Suppose Alice and Bobby are playing a guessing game with a deck of cards. The rule of the game is that Bobby gets to take one card at random from the deck. Then Alice has to ask Bobby yes or no questions in order to figure out which card he took. Meanwhile, Bobby must only ever answer with a yes or a no.

Now, Bobby happens to pick out the Ace of Diamonds. Alice doesn’t know that. From her perspective, it could be anything. So she asks a question, “Is your card a club or a spade?”

“No,” Bobby responds.

Now Alice knows that it must be either a Diamond or a Heart, but she still isn’t very certain what the rank of the card is. So she asks another question, “Is it a Heart?”

“No,” Bobby answers.

Now Alice knows that it must be a Diamond, but she still doesn’t know what the rank is. Still, her guesses have been quite good. She has been eliminating half of the options with every question she asks.

It is possible to do worse than that. Alice could ask whether Bobby had breakfast. That wouldn’t tell her anything about the card. The point is that not all questions are equal – some eliminate half the remaining possibilities, others eliminate none.

There are nine numbered cards (2 through 10), plus the Ace and three face cards, for a total of thirteen unique ranks. So Alice would learn a lot more if she asked whether the card was above seven or a face card, since that would eliminate another half of the cards that Bobby could potentially have.

Programmers will notice what’s happening: this is essentially a binary search over a set of possibilities. At each step, you divide the space roughly in half, until only one element remains.

Entropy is the average number of such halving steps required: the expected depth of the binary search tree when the elements are not equally likely, but weighted by their true probabilities.

If Alice was asking the best possible questions, then on average she would end up asking $\log_{2}52 \approx 5.7$ questions. So an intuitive way to think about entropy is that it is the expectation of how many questions we would need to ask if we were really good at asking questions.

For this reason many people will frame entropy as a measure of uncertainty. It is kind of like the minimum distance you would need to cross in order to figure out where you are given you were not certain where you were if you were very intelligent.

But that wasn’t what led to it being discovered: it was discovered in the process of determining the properties of an ideal engine.

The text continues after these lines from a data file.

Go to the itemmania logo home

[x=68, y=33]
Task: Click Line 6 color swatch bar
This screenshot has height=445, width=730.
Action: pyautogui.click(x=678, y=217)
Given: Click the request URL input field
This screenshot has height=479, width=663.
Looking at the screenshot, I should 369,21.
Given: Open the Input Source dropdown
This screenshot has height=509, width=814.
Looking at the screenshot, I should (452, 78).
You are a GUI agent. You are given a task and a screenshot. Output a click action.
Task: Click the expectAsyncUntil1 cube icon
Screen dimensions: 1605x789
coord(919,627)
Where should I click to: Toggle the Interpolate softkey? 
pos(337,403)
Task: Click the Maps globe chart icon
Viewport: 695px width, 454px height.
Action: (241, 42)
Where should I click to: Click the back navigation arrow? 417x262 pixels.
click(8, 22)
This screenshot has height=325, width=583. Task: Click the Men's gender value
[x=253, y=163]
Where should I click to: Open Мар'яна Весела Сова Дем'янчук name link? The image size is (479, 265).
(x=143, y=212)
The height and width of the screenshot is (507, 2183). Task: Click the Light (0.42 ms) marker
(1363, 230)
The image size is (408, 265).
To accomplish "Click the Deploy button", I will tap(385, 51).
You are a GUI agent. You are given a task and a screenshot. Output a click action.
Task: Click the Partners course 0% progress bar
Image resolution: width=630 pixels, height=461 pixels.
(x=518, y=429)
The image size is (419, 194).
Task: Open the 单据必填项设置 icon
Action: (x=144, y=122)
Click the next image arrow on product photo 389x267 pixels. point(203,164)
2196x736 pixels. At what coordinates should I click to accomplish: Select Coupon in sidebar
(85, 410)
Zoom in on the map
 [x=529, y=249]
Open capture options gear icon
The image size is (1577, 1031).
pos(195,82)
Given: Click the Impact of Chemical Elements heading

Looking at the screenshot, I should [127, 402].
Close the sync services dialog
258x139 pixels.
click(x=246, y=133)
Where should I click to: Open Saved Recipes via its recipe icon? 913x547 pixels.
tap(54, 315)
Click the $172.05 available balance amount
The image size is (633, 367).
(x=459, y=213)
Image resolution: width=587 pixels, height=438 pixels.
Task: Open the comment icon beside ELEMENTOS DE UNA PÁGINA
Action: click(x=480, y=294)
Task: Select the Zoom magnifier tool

Which brings us back to the idea of a race. A quintessence of intelligence is that winners are first. In a race, what does it mean to be first? It means to cross the distance before others do. There is a path length in doing so.

Entropy is the average shortest path length. It is the number of questions you ask if you ask the right questions.

Entropy.

The foundation upon which the field of information theory rests, which in turn is the foundation upon which statistical learning theory rests, is actually about winning a sort of race. Each question is a stride forward. Entropy is the distance to victory measured in questions. To be intelligent is to run the shortest race possible.

A race from uncertainty, to certainty. A race from not knowing, to knowing. So more fundamental than probability theory, more fundamental than logic, more fundamental than learning, is a simple thing. The quintessence of intelligence is this: In order to win a race? We must be first.